§ WHAT THE TASK ASKS
Go through the data and copy each line where the string "will" appears.

§ DATA SUPPLIED
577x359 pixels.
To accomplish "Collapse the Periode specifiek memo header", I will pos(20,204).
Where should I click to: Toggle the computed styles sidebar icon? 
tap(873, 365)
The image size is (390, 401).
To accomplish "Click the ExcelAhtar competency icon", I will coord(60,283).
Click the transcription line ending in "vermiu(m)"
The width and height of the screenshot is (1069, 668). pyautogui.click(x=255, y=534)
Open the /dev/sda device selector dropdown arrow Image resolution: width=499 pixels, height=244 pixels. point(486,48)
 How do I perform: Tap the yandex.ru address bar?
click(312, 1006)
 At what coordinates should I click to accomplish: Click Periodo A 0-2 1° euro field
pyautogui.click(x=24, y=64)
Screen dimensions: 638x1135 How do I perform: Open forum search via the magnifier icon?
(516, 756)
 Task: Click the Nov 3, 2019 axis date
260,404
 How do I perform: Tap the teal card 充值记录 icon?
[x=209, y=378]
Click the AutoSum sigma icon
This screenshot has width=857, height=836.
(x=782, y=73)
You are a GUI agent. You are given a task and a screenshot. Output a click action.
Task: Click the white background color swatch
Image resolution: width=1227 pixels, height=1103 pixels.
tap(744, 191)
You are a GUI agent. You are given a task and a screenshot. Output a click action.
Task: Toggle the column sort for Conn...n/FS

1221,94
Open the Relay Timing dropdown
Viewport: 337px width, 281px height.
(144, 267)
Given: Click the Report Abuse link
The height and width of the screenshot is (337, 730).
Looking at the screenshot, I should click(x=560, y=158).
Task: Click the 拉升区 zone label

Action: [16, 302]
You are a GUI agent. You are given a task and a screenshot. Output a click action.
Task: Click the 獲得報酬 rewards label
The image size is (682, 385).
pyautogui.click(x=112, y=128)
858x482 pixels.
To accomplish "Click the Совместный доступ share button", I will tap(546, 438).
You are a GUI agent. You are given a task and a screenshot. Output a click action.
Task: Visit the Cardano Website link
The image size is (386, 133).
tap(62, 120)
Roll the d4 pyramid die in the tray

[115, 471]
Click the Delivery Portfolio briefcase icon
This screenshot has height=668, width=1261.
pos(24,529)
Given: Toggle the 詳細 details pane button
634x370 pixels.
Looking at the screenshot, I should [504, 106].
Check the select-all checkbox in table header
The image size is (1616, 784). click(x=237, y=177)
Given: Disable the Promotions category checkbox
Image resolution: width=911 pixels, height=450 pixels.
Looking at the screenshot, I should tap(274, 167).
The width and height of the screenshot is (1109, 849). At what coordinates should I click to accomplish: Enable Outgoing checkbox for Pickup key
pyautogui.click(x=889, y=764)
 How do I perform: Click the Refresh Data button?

§ RESPONSE FOR THIS EXERCISE
To accomplish "Collapse the Periode specifiek memo header", I will pos(20,204).
To accomplish "Click the ExcelAhtar competency icon", I will coord(60,283).
To accomplish "Click the Совместный доступ share button", I will tap(546, 438).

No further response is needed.